Bir eseri almadan öce sanatçısıyla tanışmak sizin için ne kadar önemli? Daha önce eserini beğenip sanatçısıyla tanıştıktan sonra alımdan vazgeçtiğiniz bir eser ya da da tam tersi bir durum oldu mu?

Sanatçıyla tanışmak benim için hep önemlidir, çünkü bu eserin yaratılma süreci ve sanatçının düşünce süreci hakkında daha kapsamlı düşünmeme yardımcı olur. Özellikle çağdaş sanatta, anlam karmaşasına da daha açık olduğu için, sanatçının tarafını da duymayı hep dikkate almışımdır. Diğer sorunuz için ise, daha önce bir eseri beğendikten sonra sanatçısıyla tanıştığımda, satın alma kararımı değiştirdiğim oldu. Yani aslında, sanatçıyla olan iletişim ve anlayış, eserin benim için daha değerli hale gelip gelmediğini belirleyebilir diyebilirim. Sonuçta bir noktada, eserin yaratılma süreci ve sanatçının motivasyonları hakkında daha derin bir anlayış kazandığınız anda, bir eserin değerini de daha iyi yorumlayabiliyorsunuz.

Sanatla iç içe olmanın bana kattığı en büyük kazançlarından biri, sürekli öğrenme ve keşfetme fırsatı oldu.

Peki bu bağlamda en unutulmaz karşılaşmanız kiminle, nasıl oldu?

En unutulmaz sanatçı karşılaşmalarımdan biri, benim için Anthony Gormley ile olan tanışmam diyebilirim. Londra’da White Cube Gallery’de gittiğim bir toplantı sırasında kendisiyle tesadüfen karşılaştık.
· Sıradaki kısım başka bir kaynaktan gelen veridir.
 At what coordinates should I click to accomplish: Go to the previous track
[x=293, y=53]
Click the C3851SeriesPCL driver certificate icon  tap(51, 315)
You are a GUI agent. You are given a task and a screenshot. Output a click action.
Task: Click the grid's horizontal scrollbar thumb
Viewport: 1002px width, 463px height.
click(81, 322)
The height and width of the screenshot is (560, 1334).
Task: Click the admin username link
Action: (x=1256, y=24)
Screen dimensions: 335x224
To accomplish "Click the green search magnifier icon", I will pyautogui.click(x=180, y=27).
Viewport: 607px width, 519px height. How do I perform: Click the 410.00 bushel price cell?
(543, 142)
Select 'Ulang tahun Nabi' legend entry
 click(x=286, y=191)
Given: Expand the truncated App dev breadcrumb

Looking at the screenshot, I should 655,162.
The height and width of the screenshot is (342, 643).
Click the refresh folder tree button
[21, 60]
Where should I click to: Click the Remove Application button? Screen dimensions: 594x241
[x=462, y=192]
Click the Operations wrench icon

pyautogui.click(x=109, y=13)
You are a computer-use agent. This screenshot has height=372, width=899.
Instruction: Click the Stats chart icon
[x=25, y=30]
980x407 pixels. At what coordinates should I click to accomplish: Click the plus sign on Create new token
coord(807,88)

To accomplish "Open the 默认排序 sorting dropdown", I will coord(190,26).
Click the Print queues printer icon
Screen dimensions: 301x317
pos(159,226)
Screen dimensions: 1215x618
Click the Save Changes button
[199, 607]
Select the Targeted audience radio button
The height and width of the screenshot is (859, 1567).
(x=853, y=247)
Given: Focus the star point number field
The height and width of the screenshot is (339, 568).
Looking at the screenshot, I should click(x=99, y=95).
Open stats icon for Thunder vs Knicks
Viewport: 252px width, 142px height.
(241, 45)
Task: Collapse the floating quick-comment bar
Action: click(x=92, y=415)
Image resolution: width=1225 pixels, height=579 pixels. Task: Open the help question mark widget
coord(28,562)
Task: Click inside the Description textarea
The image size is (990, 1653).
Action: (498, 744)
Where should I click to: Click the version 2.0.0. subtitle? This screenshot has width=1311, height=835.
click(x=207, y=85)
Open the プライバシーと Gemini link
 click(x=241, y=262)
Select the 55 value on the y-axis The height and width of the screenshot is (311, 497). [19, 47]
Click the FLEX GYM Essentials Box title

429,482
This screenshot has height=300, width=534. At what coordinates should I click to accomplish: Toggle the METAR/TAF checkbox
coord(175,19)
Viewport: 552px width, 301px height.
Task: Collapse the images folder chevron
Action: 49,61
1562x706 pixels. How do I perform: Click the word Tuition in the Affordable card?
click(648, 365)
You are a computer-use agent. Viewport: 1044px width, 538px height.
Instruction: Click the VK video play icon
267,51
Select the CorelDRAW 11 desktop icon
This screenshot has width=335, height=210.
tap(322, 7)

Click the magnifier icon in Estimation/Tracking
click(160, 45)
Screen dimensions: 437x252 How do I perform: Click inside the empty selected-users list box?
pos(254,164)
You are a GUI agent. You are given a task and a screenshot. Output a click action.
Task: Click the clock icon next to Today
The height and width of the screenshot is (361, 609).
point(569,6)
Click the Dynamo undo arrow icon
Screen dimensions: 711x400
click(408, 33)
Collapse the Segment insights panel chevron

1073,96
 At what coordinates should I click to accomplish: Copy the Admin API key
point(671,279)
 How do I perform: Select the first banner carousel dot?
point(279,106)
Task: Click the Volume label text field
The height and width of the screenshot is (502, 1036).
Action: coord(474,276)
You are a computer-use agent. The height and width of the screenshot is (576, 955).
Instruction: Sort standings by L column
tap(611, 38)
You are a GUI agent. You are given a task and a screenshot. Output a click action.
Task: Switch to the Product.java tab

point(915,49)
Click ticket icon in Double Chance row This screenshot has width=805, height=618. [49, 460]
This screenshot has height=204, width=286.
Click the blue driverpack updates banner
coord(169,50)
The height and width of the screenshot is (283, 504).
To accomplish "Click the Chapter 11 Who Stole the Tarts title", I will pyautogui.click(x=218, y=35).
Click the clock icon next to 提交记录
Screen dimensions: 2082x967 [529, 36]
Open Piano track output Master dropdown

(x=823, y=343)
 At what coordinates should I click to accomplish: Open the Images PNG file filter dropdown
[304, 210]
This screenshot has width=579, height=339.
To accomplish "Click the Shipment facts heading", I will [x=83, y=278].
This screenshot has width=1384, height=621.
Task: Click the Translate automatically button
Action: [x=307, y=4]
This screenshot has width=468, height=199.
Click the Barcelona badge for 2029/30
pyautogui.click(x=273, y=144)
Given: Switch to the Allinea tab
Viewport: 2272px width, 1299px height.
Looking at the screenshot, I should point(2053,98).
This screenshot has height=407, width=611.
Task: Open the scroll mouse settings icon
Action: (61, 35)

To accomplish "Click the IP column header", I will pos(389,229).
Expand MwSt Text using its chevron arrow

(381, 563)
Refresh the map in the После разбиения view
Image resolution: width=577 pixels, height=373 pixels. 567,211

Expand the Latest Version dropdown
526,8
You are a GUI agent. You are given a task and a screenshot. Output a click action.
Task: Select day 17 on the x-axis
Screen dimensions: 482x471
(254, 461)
Kesinlikle onla olan iletişimimiz eserlerine farklı bir bakış açısıyla bakmamı da sağladı. Zaten Gormley gibi sanat dünyasında devrimsel hareketler yapmış isimler, çok güçlü bir etki sahibi oluyor, bunu yüz yüze tanışmalarda çok daha rahat hissedebiliyorsunuz.

Aynı şekilde bu bağlamda Aiwewi ile Venedik Bienali’ndeki tesadüfi karşılaşmam da aklıma geldi mesela. Kendisiyle sokakta karşılaşıp sohbet etmek de çok keyifli olmuştu. Bienal gibi sanat dünyası için önemli etkinliklerde bulunmak, bu tarz fırsatları yakalayabilmeniz, açısından da için de benim için çok önemli. Özellikle yaşadığımız salgın tecrübesi sonrası sanat dünyasının tekrardan birleşme hareketi içerisinde olması da beni ayrıca mutlu ediyor.